Tech Fair set May 21 at community college

Wednesday, April 1, 2009

A technology fair to teach Marshall Countians how to get the most out of computers is shaping up as virtually an all-day affair seven weeks from now.

While programs, seminars and workshops might be more plentiful for beginners, the committee organizing the May 21 event has sought to have something for everyone.

That's according to discussion on Friday when the Three Star Technology Fair Committee of the local Joint Economic and Community Development Board (JECDB) met at Columbia State Community College, the location of the fair from 10 a.m. to 7 p.m. on the third Thursday of May.

Classes on May 21 will include how small businessmen and women can design an Internet web page for their shops or services, according to Elizabeth McDow, director of the Lewisburg campus of Columbia State Community College, vice chairwoman of the JECDB.

State law calls for JECDBs in all counties and the one here, led by Edmund Roberts, has various committees on as many subjects such as housing and other ways to improve the economy here.

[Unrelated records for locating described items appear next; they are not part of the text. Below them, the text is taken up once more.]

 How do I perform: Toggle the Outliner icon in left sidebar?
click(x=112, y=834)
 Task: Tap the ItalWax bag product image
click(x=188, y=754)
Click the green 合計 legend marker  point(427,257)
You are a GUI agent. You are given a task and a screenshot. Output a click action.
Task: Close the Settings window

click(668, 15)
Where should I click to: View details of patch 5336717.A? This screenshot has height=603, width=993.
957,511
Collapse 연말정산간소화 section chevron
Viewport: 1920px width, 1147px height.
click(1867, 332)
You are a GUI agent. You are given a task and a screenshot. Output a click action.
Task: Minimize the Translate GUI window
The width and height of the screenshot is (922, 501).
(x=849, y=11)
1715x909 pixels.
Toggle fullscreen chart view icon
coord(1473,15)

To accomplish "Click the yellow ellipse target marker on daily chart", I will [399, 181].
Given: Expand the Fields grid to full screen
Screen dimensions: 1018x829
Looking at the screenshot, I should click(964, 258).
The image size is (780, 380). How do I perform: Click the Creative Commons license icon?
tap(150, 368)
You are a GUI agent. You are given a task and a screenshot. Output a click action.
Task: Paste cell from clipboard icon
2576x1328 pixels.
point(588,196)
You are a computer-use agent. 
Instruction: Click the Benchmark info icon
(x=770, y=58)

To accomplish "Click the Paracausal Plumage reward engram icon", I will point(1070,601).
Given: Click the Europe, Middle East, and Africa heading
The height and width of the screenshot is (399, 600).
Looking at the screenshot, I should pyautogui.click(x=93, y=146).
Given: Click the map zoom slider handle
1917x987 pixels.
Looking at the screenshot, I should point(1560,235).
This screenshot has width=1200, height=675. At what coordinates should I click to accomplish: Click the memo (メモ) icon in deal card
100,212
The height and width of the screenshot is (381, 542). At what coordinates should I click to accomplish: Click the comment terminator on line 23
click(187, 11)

Roberts called for a "wish list" of classes to be developed and added to the topics already planned. Basic Internet Security is one topic that could be useful for parents and proprietors of small businesses.

"It's one of the most serious issues we've got," Technology Fair Chairman Bruce Ramsey said.

Other topics to be added to the fair include explanations about free software and Microsoft Office programming for business purposes, according to discussion during the 90-minute meeting.

Explanations on how to use the Outlook program for computers and what Web mail is and how to use it, will also be available.

Representatives from AT&T and Verizon will show what their companies offer.

How to transfer digital photos from a camera to a computer and further on through the Internet to someone else will also be explained.

Career readiness, with resume writing and computer skills, will be discussed at the conference, according to Tia Anderson, a career advisor at the Tennessee Career Center.

"We do have computers available," Anderson said.

Several classrooms at the community college on South Ellington Parkway are equipped with digital projectors that accept signals from laptop computers brought to the campus by guest speakers, Roberts said.

Technology office employees from Columbia State Community College and the University of Tennessee are expected to speak and share their knowledge of computer programs and systems.

Members of various service clubs are reportedly planning on having their meetings at the college during the fair, and WJJM could be broadcasting live from the campus that day, according to discussion at the committee meeting on Friday.

Attending the meeting were McDow, Ramsey, Roberts, Mike Wiles, Fred Haley, Greg Lowe and Donald "Stan" Standfield.

The panel is to meet again at 8 a.m. Friday at the college.